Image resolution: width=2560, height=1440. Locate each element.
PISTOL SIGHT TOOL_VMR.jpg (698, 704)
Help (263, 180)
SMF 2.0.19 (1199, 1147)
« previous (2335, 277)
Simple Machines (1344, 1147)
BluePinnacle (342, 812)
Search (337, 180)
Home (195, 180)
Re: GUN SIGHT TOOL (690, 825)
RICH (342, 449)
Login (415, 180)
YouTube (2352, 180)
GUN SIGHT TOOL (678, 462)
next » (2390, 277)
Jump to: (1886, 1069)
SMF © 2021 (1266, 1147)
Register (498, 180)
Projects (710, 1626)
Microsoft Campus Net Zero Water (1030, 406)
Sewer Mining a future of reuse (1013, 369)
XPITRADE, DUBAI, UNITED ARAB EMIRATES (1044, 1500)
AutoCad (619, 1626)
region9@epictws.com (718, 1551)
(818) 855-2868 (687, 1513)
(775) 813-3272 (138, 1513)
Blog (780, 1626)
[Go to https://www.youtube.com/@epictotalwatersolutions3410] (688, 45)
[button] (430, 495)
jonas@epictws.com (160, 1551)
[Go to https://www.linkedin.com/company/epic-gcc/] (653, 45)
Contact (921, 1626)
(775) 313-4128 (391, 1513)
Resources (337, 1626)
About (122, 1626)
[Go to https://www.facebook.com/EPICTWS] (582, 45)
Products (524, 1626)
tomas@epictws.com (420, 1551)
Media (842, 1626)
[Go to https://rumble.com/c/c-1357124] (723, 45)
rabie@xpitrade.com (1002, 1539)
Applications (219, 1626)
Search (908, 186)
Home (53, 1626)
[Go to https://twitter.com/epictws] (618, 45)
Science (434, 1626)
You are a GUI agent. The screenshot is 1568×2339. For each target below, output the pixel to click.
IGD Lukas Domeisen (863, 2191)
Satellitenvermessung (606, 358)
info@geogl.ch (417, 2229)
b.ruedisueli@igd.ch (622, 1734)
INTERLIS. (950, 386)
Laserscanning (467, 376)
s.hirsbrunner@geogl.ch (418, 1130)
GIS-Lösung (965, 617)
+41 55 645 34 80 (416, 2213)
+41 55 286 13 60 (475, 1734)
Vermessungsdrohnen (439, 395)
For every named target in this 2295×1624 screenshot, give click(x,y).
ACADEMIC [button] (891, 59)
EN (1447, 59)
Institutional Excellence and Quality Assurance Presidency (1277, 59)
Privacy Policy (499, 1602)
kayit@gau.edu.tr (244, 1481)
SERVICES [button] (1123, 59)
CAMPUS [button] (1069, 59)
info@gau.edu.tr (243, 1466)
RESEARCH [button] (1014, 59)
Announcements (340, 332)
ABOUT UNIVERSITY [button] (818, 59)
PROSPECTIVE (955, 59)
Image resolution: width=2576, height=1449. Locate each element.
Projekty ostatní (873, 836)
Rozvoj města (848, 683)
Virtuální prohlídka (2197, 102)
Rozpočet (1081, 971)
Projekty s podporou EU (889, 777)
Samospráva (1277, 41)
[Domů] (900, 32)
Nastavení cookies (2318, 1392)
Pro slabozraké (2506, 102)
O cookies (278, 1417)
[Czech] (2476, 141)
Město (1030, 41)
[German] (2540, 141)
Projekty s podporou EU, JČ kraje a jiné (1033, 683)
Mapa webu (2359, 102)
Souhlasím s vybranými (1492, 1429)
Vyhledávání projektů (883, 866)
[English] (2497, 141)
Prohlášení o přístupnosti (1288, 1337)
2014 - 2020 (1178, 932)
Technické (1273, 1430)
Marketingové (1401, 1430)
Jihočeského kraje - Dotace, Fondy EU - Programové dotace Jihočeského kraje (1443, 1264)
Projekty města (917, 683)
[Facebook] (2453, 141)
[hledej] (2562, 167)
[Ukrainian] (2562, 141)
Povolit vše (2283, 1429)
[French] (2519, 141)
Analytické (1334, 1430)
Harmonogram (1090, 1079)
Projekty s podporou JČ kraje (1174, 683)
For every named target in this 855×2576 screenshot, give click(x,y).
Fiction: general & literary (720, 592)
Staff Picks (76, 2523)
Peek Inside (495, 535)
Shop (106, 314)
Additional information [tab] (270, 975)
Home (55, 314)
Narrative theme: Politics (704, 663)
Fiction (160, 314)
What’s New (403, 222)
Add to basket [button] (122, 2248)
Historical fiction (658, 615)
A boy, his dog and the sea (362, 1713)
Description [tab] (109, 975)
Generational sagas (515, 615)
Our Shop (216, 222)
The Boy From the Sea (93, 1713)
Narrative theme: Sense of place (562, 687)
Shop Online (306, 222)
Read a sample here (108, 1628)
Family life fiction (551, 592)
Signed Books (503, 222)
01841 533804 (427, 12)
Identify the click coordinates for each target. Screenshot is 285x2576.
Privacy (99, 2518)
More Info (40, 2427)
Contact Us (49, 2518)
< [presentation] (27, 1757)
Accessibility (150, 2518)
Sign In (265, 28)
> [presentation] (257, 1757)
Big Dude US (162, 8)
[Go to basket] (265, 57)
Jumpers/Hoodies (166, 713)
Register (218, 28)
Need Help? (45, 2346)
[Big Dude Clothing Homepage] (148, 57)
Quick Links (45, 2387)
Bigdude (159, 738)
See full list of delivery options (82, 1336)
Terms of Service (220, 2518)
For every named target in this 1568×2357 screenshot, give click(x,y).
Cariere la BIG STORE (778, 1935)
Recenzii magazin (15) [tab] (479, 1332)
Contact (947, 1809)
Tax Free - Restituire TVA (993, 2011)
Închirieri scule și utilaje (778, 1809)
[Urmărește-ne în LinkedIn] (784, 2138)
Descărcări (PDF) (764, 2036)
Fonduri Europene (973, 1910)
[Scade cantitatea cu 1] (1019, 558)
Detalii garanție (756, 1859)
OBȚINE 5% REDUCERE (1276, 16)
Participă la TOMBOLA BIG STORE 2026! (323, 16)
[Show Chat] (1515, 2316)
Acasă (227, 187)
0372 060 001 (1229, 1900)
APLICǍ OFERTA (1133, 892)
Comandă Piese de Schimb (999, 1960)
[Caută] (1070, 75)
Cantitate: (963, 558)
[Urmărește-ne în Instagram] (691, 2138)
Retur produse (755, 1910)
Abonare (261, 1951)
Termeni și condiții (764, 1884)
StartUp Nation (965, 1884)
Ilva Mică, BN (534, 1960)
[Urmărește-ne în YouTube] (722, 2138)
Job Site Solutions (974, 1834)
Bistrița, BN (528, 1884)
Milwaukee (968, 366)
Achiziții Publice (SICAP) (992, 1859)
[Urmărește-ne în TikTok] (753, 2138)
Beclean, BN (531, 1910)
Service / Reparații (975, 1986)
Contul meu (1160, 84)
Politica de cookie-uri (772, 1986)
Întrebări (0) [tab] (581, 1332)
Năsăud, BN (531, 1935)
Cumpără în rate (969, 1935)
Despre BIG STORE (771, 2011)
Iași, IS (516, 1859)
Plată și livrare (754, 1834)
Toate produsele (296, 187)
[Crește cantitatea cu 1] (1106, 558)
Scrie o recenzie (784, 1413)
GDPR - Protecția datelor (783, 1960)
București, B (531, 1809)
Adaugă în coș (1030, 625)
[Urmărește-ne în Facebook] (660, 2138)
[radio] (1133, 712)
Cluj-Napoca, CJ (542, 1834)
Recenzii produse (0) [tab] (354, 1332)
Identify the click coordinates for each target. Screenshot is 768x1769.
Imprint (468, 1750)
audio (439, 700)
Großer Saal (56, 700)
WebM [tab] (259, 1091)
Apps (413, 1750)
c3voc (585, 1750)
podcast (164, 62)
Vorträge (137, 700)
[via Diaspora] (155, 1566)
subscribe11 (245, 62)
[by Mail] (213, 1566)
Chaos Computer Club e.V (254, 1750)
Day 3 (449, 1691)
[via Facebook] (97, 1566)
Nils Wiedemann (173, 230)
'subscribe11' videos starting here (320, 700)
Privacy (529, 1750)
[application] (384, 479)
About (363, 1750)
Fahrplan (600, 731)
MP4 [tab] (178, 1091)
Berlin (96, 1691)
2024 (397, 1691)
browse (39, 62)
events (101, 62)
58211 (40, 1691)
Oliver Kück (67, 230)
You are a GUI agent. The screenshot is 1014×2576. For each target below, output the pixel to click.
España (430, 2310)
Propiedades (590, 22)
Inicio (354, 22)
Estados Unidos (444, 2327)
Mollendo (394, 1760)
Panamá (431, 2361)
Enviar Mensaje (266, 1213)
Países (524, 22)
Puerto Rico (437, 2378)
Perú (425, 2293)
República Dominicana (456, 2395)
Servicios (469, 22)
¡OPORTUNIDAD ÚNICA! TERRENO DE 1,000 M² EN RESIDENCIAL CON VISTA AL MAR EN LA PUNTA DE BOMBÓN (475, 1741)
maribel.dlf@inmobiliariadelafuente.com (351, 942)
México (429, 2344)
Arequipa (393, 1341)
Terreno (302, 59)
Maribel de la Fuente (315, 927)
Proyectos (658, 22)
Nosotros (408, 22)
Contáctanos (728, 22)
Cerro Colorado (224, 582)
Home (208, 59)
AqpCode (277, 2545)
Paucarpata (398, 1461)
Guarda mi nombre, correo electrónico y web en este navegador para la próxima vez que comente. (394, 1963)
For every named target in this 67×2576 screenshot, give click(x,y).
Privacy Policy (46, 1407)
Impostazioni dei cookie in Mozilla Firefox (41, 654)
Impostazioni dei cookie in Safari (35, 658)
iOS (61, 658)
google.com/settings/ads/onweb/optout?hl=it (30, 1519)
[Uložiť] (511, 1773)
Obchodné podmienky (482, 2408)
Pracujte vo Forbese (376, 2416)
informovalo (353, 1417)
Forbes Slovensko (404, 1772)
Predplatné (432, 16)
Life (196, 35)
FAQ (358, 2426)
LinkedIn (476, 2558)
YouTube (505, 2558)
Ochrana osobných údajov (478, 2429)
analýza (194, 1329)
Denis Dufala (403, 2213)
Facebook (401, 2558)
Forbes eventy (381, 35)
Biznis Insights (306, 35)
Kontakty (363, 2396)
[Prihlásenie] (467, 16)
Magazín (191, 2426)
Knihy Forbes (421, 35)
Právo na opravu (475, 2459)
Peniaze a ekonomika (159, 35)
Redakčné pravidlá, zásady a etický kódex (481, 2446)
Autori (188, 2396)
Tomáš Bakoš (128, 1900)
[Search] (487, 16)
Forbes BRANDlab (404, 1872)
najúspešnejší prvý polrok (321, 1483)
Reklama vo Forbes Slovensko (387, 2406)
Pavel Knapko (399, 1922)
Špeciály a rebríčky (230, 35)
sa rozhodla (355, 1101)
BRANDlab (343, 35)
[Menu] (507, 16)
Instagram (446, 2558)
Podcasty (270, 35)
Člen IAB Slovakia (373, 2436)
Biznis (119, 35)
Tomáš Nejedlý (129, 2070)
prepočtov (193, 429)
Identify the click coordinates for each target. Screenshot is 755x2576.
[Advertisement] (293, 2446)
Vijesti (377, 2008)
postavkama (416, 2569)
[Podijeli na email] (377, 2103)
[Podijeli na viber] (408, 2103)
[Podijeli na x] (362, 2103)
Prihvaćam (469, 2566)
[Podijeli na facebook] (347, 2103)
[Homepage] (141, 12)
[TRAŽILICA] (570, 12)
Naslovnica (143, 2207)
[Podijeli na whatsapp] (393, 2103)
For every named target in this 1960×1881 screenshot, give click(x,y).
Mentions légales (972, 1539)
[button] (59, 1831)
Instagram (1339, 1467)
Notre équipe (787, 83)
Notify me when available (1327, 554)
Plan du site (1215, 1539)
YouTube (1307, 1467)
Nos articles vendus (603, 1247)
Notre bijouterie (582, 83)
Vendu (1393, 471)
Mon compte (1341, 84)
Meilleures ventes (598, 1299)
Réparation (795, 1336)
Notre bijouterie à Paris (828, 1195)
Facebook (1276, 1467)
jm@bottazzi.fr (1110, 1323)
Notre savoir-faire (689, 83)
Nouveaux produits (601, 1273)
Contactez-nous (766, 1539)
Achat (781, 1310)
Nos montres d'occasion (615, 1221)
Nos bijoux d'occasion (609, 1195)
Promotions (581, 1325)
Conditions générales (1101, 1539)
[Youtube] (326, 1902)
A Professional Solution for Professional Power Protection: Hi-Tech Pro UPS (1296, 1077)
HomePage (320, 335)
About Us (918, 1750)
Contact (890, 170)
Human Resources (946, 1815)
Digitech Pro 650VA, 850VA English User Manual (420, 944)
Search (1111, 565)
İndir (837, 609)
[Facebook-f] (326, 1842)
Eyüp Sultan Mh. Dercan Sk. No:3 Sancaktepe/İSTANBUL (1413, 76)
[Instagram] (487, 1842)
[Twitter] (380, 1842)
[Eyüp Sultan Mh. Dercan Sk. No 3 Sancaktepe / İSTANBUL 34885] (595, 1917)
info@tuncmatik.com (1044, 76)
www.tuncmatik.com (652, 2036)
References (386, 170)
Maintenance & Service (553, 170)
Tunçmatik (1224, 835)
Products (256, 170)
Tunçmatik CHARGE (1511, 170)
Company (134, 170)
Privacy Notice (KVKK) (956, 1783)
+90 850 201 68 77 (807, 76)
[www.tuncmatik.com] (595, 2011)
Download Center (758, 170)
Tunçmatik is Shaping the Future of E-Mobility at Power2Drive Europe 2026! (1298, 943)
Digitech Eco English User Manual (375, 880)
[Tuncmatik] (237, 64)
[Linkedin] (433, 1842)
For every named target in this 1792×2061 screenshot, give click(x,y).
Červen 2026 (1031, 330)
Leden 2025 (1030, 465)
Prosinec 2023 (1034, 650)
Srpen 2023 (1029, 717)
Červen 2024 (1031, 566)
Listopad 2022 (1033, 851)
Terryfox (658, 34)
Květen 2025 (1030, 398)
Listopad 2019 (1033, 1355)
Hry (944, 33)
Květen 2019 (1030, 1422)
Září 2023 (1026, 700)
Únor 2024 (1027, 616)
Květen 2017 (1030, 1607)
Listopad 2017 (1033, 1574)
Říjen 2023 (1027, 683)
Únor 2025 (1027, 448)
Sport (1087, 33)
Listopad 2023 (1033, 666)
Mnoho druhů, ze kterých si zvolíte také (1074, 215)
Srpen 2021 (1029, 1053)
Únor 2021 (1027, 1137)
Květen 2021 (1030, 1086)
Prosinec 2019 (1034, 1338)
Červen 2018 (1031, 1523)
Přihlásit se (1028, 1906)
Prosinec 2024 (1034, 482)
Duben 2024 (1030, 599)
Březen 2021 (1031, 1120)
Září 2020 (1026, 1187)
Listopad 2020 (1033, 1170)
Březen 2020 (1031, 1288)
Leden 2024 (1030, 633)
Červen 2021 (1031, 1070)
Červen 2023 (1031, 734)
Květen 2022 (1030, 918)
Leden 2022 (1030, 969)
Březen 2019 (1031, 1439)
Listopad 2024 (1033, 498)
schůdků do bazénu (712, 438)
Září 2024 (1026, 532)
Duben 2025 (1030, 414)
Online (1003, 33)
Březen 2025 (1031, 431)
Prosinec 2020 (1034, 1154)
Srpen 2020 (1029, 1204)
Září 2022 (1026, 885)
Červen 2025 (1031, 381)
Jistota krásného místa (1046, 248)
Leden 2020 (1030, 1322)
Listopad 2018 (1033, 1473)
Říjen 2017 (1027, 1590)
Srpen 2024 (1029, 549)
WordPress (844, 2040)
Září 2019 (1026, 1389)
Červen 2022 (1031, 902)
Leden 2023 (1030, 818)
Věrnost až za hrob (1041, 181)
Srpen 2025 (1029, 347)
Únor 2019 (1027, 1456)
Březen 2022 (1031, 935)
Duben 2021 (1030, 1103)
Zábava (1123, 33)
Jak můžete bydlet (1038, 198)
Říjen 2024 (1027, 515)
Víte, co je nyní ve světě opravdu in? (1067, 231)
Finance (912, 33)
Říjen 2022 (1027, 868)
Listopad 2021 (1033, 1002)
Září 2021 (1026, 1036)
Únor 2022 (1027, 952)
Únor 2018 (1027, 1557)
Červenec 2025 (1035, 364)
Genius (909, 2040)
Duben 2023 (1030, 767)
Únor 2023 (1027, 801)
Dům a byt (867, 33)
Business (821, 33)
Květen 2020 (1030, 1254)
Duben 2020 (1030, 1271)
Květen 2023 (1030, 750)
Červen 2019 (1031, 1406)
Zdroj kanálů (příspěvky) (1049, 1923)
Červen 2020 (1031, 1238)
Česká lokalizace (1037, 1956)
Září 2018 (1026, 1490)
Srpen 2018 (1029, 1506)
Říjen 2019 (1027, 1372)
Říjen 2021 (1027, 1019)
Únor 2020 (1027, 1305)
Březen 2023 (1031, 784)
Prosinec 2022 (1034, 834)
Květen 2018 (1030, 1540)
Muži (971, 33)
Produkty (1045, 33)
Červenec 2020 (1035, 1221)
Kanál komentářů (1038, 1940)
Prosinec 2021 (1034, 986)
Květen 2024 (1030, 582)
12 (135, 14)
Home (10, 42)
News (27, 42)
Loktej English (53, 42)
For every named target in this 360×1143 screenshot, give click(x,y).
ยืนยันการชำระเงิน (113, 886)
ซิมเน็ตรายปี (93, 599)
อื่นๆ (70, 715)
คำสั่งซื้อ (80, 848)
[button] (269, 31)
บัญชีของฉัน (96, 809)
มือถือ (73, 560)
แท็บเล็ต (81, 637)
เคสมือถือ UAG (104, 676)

_Brief_
Transcribe verbatim. Cover the lines from the first line of the entries above to the line containing "Media (842, 1626)", inclusive.

_Answer space_
Image resolution: width=2560, height=1440. Locate each element.
PISTOL SIGHT TOOL_VMR.jpg (698, 704)
Help (263, 180)
SMF 2.0.19 (1199, 1147)
« previous (2335, 277)
Simple Machines (1344, 1147)
BluePinnacle (342, 812)
Search (337, 180)
Home (195, 180)
Re: GUN SIGHT TOOL (690, 825)
RICH (342, 449)
Login (415, 180)
YouTube (2352, 180)
GUN SIGHT TOOL (678, 462)
next » (2390, 277)
Jump to: (1886, 1069)
SMF © 2021 (1266, 1147)
Register (498, 180)
Projects (710, 1626)
Microsoft Campus Net Zero Water (1030, 406)
Sewer Mining a future of reuse (1013, 369)
XPITRADE, DUBAI, UNITED ARAB EMIRATES (1044, 1500)
AutoCad (619, 1626)
region9@epictws.com (718, 1551)
(818) 855-2868 (687, 1513)
(775) 813-3272 (138, 1513)
Blog (780, 1626)
[Go to https://www.youtube.com/@epictotalwatersolutions3410] (688, 45)
[button] (430, 495)
jonas@epictws.com (160, 1551)
[Go to https://www.linkedin.com/company/epic-gcc/] (653, 45)
Contact (921, 1626)
(775) 313-4128 (391, 1513)
Resources (337, 1626)
About (122, 1626)
[Go to https://www.facebook.com/EPICTWS] (582, 45)
Products (524, 1626)
tomas@epictws.com (420, 1551)
Media (842, 1626)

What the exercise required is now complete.